# What this task involves:
Translate this sentence from the text about Barnsley College into Spanish: "The Honeywell Sports Campus offers team sports as well as support for individual athletes."

# Extracted text:
Further education college in Barnsley, England

Barnsley College is a further education college just outside the town centre of Barnsley, England. It has several campuses, including the SciTech Digital Innovation Centre and The Electric Theatre. The college provides A Levels, apprenticeships and vocational courses for students.

Upon its last Ofsted inspection, the college was awarded the grade of Outstanding, the highest grade available; further to this award the college was also deemed The best college in the UK by Ofsted officials.

== Campus ==
The Old Mill Lane Campus is the main campus building and it has a variety of facilities available to students, including art and design studios, catering kitchens, a simulated nursery and classroom, hair salons, beauty therapy rooms, music recording studios, a drama studio, a dance studio, and a simulated aircraft cabin.

===SciTech Digital Innovation Hub===
Originally opened by Sir Patrick Stewart in November 2004, the SciTech Centre was home to health sciences, social care professions and computing subjects. In 2020, an extensive refurbishment project, supported by the Department for Education and the Sheffield City Region Local Enterprise Partnership, was completed, with the aims of improving facilities and the digital curriculum within Barnsley. The campus was renamed to the SciTech Digital Innovation Hub, and now offers industry-standard, high-spec computing technology to students.

===Honeywell Sports Campus===
The Honeywell Sports Campus offers team sports as well as support for individual athletes.
All sports courses are delivered on campus, as well as public services.

===Construction Centre===
The Construction Centre opened in September 2015, and accommodates students studying a range of construction trades. Facilities include workshops, a construction project workshop, break-out areas for independent study and classrooms with an IT network.

# Dataset extract:
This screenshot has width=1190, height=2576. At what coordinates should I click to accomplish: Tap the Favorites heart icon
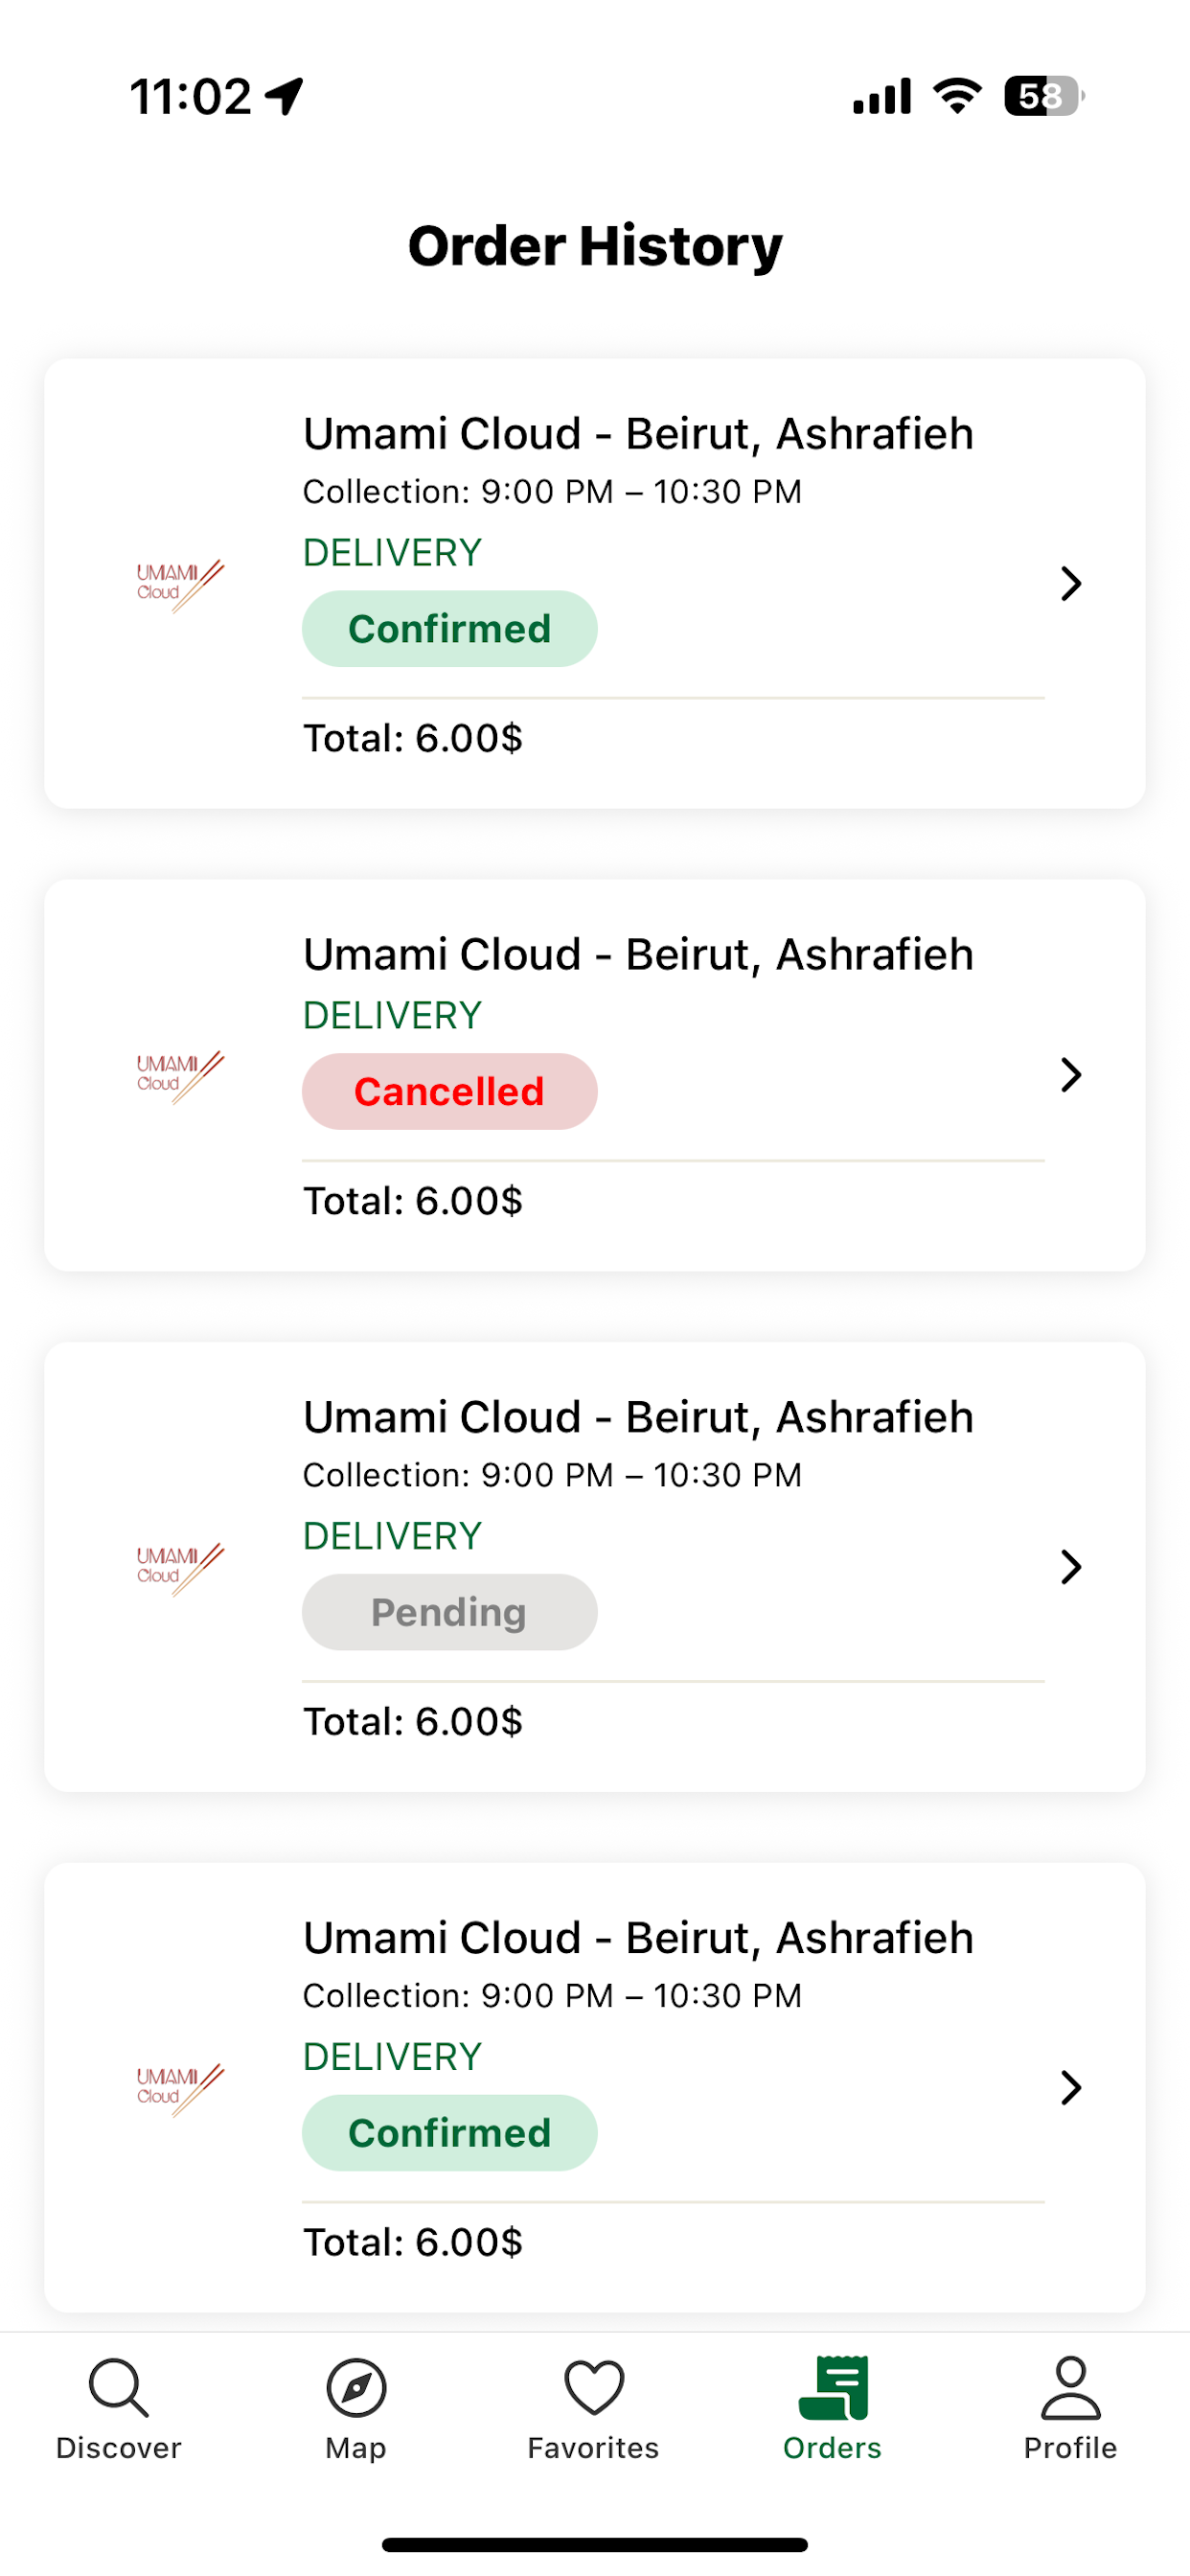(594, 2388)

# Task answer:
El Honeywell Sports Campus ofrece deportes de equipo, así como apoyo para atletas individuales.